Background: Colonoscopy has a great impact on diagnosis and management of the diseases of the colon. In general it’s a safe and accurate procedure. No evaluation has been done of any endoscopic practices in a country where the practice of medicine is totally private.

Objectives: Prospective audit of technical success and complication rates of both therapeutic and diagnostic colonoscopy.

Setting: One endoscopy unit of a Lebanese university hospital.

Patients and design: 407 consecutive colonoscopies were evaluated over a 6-month period. Data were recorded for age and sex of the patients, indication of the colonoscopy, presence of comorbidities, patients risk stratification, administrated dose of anesthetic drugs. Data concerning the procedure itself were also monitored.

Intervention: Completion rate as well as complications reported during or post colonoscopy. All patients were called back by phone 48 hours and 1 month later to identify any related post-procedural complication.
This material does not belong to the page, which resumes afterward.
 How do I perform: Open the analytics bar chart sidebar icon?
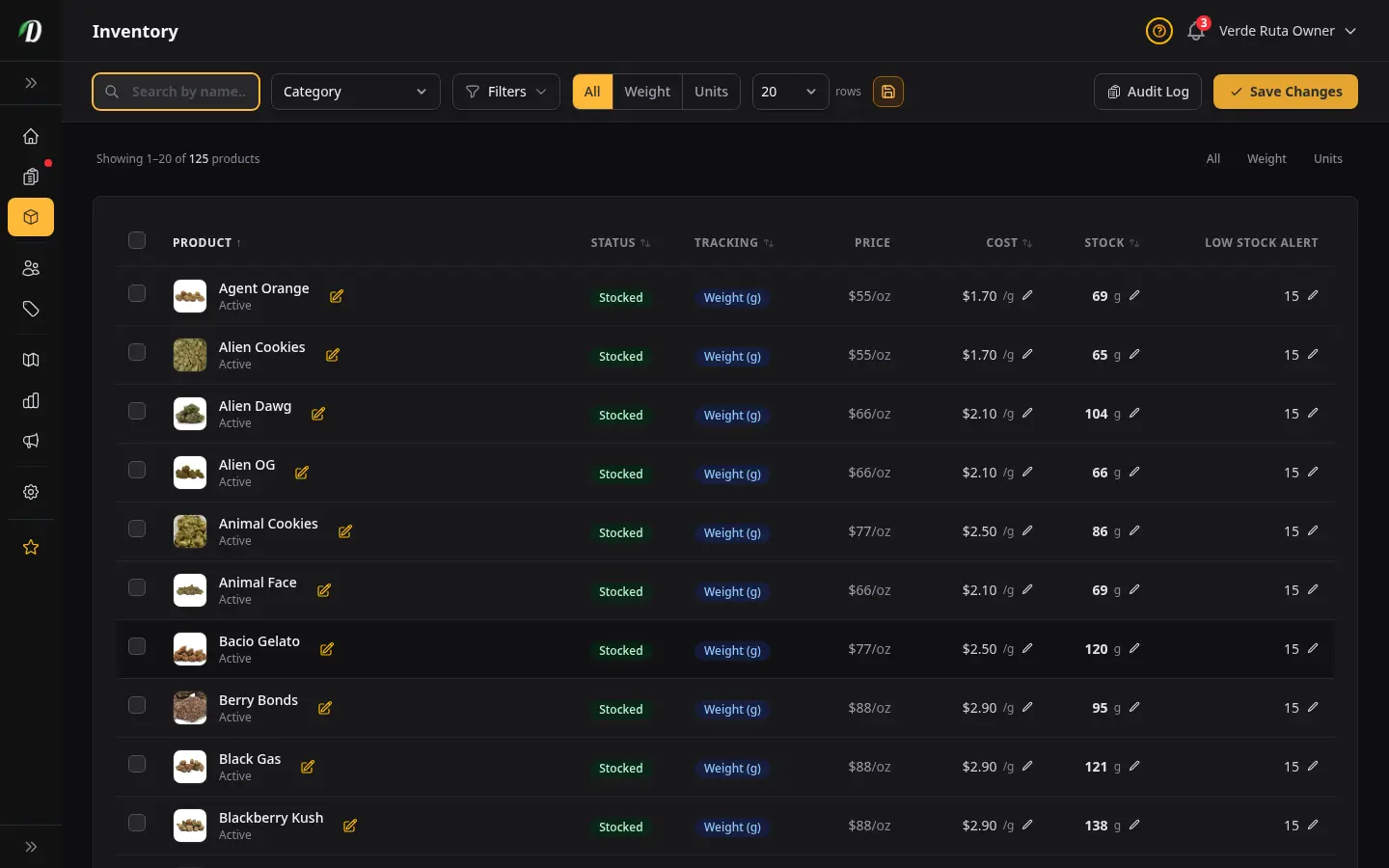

Results: 407 patients underwent colonoscopy. All patients were sedated with midazolam, propofol and fentanyl. The overall caecal intubation rate was 99.99%. 70 snare polypectomies and 29 cold forceps excision were performed as well as 5 coagulations with Argon Plasma Coagulation. The most important post-procedural complication was chemical colitis in 2 cases.

Limitations: Patients and endoscopists satisfaction was not evaluated. It’s an audit of a single tertiary French affiliated hospital. It does not necessarily reflect what’s really happening on a national level.

Conclusion: This audit enabled us to change some of our practices; i.e. rinsing method of endoscopes. It stimulated the team to keep a high performance level without neglecting the risk of potential complications.